What the task asks: Could you please retype all of the records exactly, skipping any pictures?

[Pixel coordinate grounding data]
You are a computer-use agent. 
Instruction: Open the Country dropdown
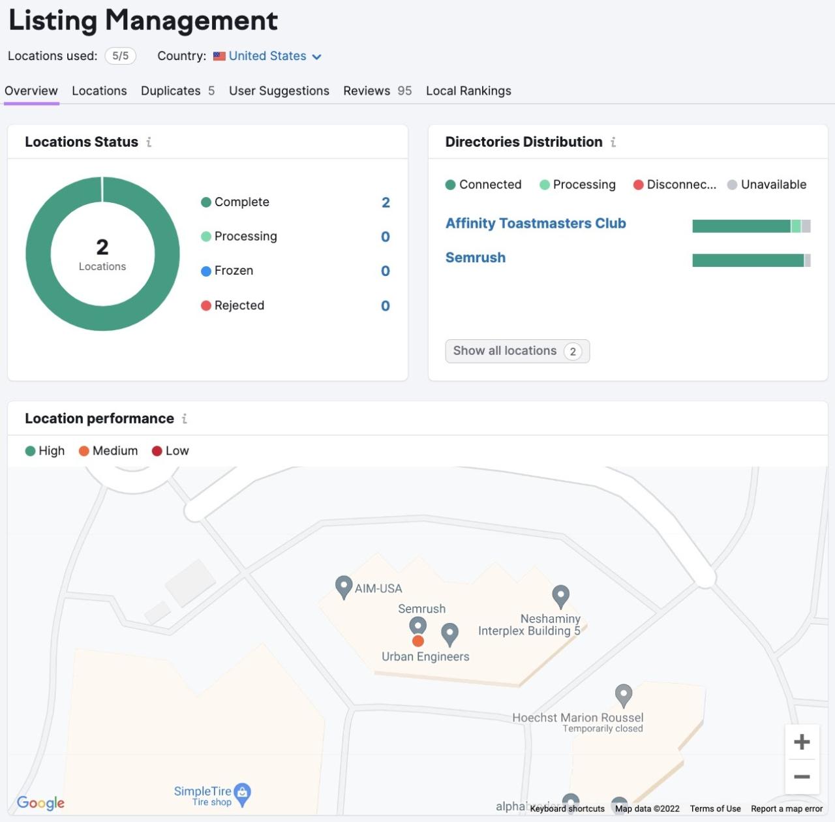[267, 56]
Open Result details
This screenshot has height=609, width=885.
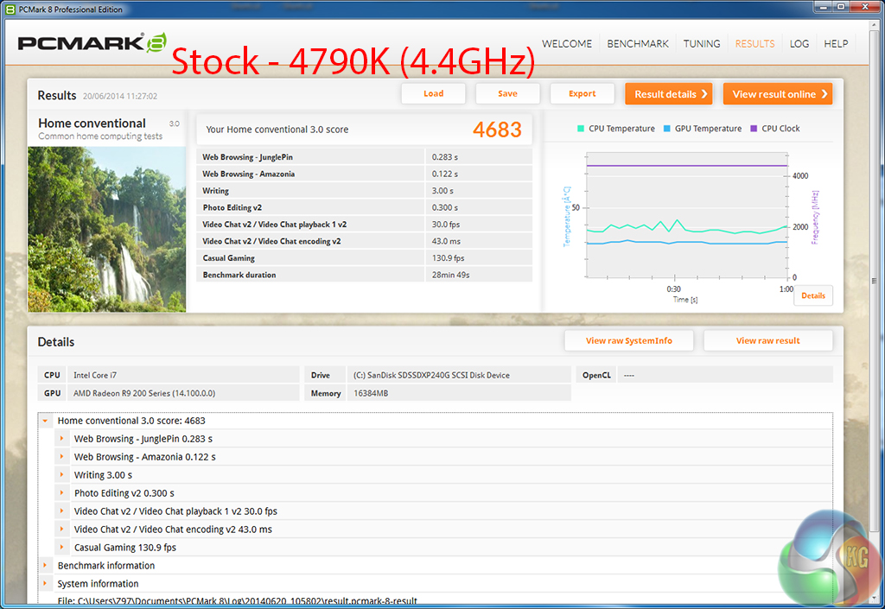(x=668, y=94)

Solution to this problem:
You are a computer-use agent. 
Instruction: Open the Country dropdown
[267, 56]
Open Result details
This screenshot has height=609, width=885.
(x=668, y=94)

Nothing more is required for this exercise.